* [Input for this task]
_____
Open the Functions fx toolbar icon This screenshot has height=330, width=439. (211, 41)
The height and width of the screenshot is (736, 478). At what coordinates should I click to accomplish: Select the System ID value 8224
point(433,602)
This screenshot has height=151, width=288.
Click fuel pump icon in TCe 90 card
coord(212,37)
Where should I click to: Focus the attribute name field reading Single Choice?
_____
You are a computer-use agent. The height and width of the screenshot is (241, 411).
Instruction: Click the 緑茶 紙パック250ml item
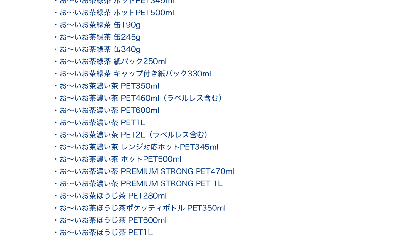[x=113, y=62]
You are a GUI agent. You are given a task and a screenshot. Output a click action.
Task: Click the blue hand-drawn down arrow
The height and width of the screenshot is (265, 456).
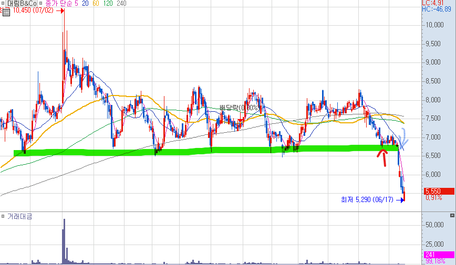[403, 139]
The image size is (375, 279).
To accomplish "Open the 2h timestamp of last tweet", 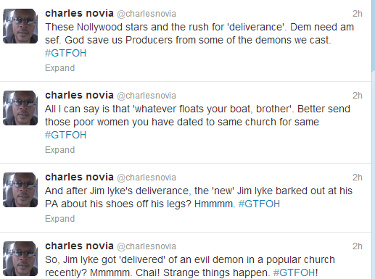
_____
* [What this task involves]
Above are some lines. Repeat exactly, and only, those from the line that has "This screenshot has height=151, width=288." through the line that has "Where should I".

* [Response for this exercise]
This screenshot has height=151, width=288.
Click fuel pump icon in TCe 90 card
coord(212,37)
Where should I click to: Focus the attribute name field reading Single Choice?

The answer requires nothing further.